TASK GOAL: Review the material line by line. Identify and copy every line that contains the string "agent".

ENTRIES PROVIDED:

────────────────

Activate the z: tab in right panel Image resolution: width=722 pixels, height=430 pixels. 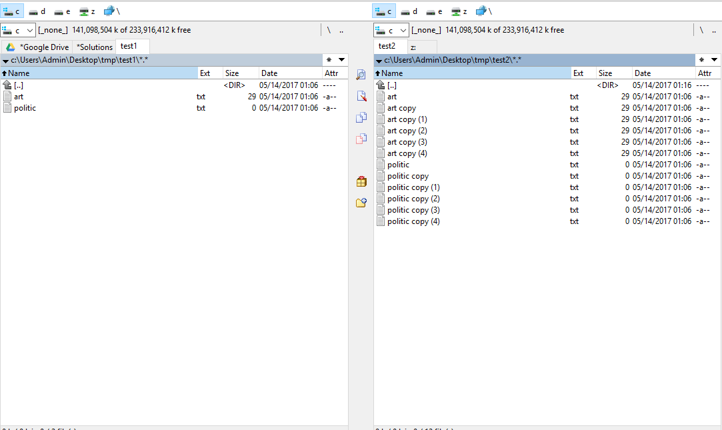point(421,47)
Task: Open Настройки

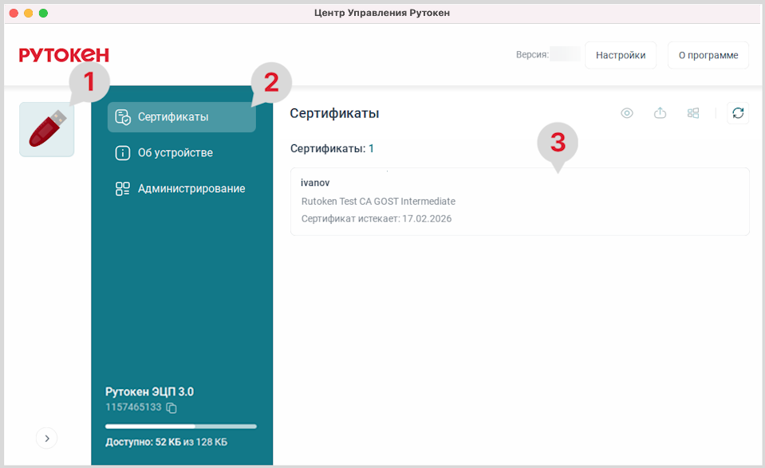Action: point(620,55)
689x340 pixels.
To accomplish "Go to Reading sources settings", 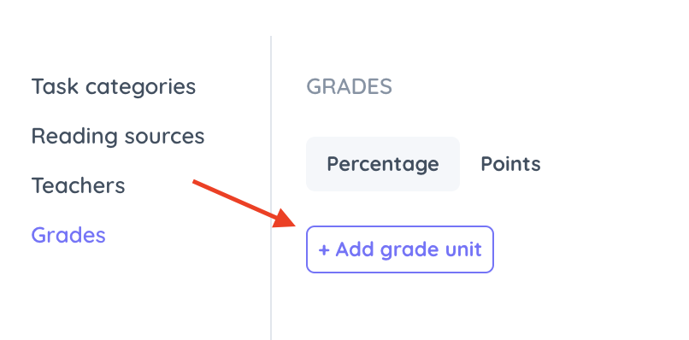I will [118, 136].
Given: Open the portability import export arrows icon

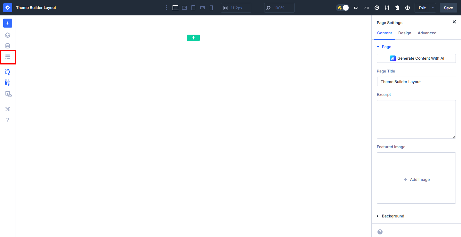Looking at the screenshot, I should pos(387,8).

────────────────

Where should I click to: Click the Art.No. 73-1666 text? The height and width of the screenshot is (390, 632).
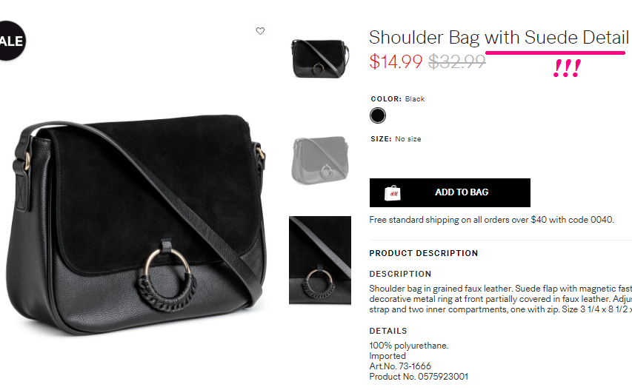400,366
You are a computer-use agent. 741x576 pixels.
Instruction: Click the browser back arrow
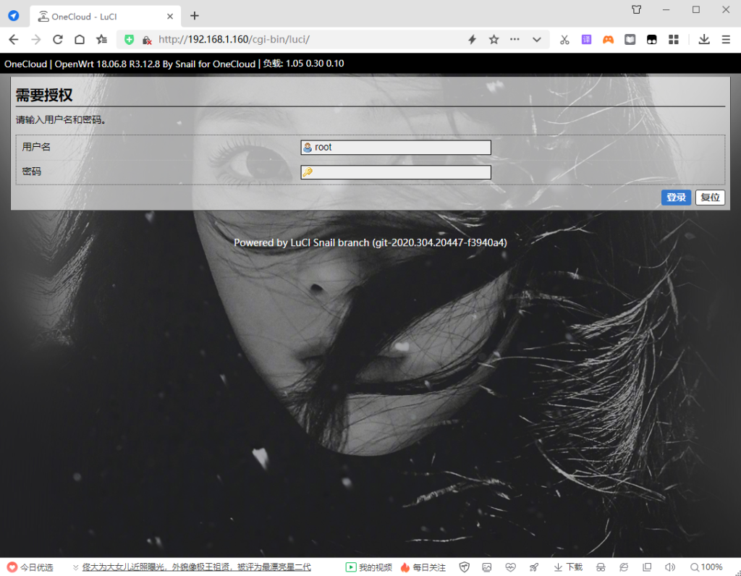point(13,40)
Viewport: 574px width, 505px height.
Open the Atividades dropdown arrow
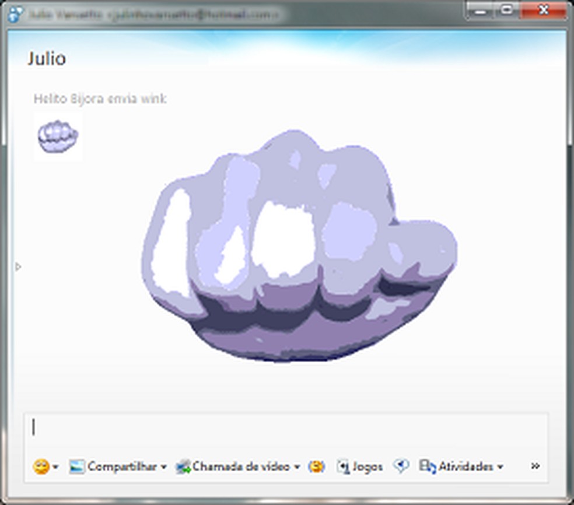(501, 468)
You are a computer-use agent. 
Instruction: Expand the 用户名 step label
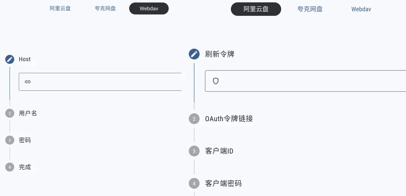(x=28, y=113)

────────────────

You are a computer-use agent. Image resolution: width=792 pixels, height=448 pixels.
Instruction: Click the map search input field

────────────────

ANSWER BOX:
You are a computer-use agent. 741x576 pixels.
You are a computer-use agent. 
You are a computer-use agent. Image resolution: width=792 pixels, height=448 pixels.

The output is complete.